## EXERCICE A
Dans le passage sur Claude Ryan, sur quelles ondes Pierre Bourgault a-t-il qualifié Ryan de « politicien le plus sale du Québec » ?
## EXERCICE B
Indiquez si chacune des affirmations suivantes concorde avec le passage sur Claude Ryan, en répondant par oui ou non et en citant les mots du texte qui tranchent. (i) Ryan a appuyé le Parti Québécois en 1976. (ii) Ryan a été porté au pouvoir aux élections de 1981. (iii) Bourassa a offert à Ryan le ministère de la Santé.

## EXTRAIT DU DOCUMENT

Par contre, combien d’autres étrons trouvons-nous dans les écrins fleurdelysés! Claude Ryan, médiocre vieillard qui faisait pleurer tous les bébés de peur lorsqu’il paraissait à la télé! Ce journaliste dont l’esprit relevait d’une autre époque (son doigt de Dieu a fait bidonner tout le Québec), qui avait donné son appui en 1976 au Parti Québécois, au temps où ce parti était sincèrement indépendantiste, avant de se retourner contre lui en se portant chef du Parti Libéral a achevé de ruiner le crédit qu'il s'était établi à la direction du Devoir. Chef de la gang du Non, il a proféré des énormités durant la campagne référendaire de mai 1980, alors qu’il était complètement effacé par les promesses sirupeuses de Trudeau et les menaces non voilées de Chrétien. Délirant le soir de la victoire du Non, contrairement à la face de plâtre de Trudeau qui évitait tout triomphalisme en jouant au réconciliateur des deux partis, Ryan sautillait en postillonnant qu’il allait être porté au pouvoir lors de la prochaine élection provinciale tandis que les partisans du Non s'empressait de quitter la salle une fois la victoire proclamée. Sur les ondes de Radio-Québec, Pierre Bourgault avait dit que Ryan montrait là qu’il était «le politicien le plus sale du Québec». Le mot était dit. On a vite oublié le «anybody but Ryan» aux élections de 1981 qui le renvoya dans l’opposition, jusqu’à ce que Robert Bourassa revienne de son exile honteux reprendre la tête du Parti Libéral. Bourassa conserva, sans enthousiasme, la présence de ce prédécédé jusqu’à lui offrir le ministère de l’Éducation supérieure où il se montra d’une inefficacité de singe de porcelaine.

## CONTENU DES DONNÉES
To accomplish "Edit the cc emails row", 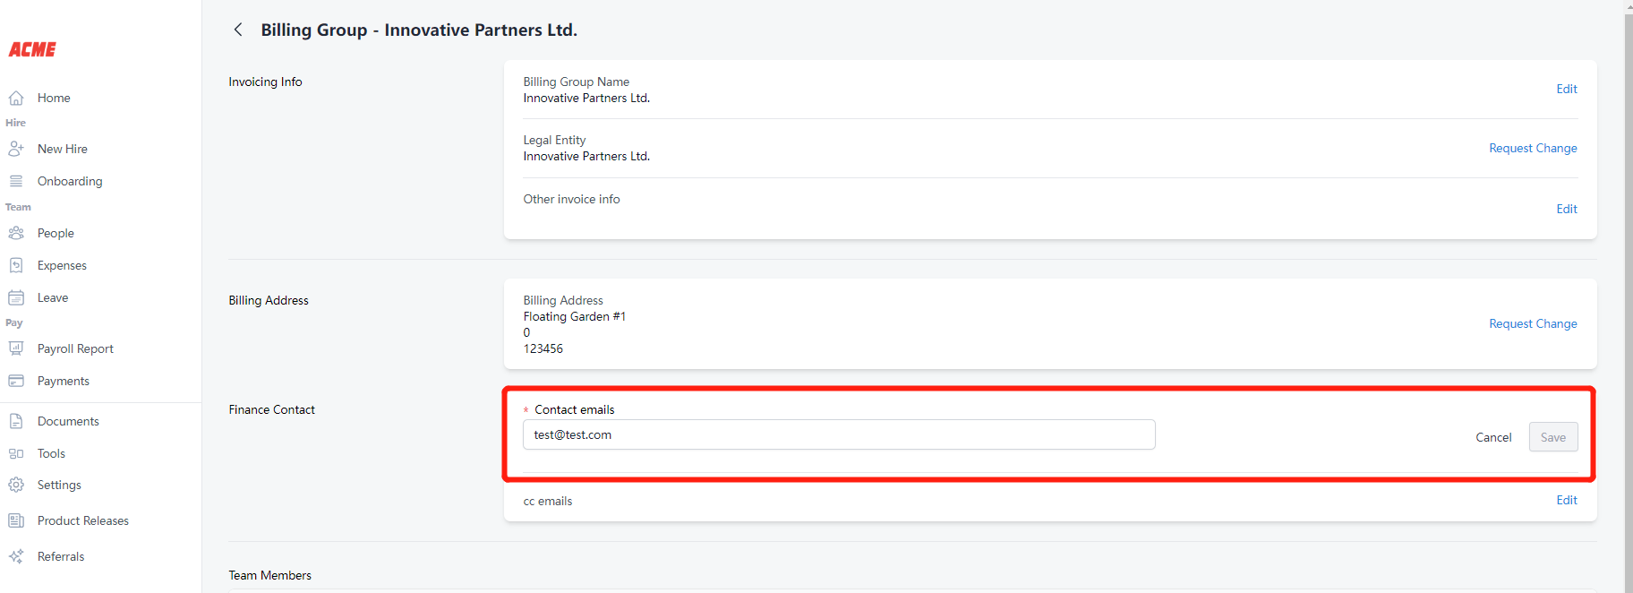I will (x=1566, y=500).
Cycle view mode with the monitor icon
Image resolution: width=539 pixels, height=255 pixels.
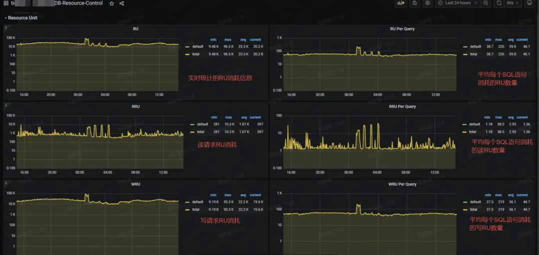530,3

## RÉPONSE A
Sur les ondes de Radio-Québec.

## RÉPONSE B
(i) Oui : « qui avait donné son appui en 1976 au Parti Québécois ».
(ii) Non : « aux élections de 1981 qui le renvoya dans l’opposition ».
(iii) Non : « jusqu’à lui offrir le ministère de l’Éducation supérieure ».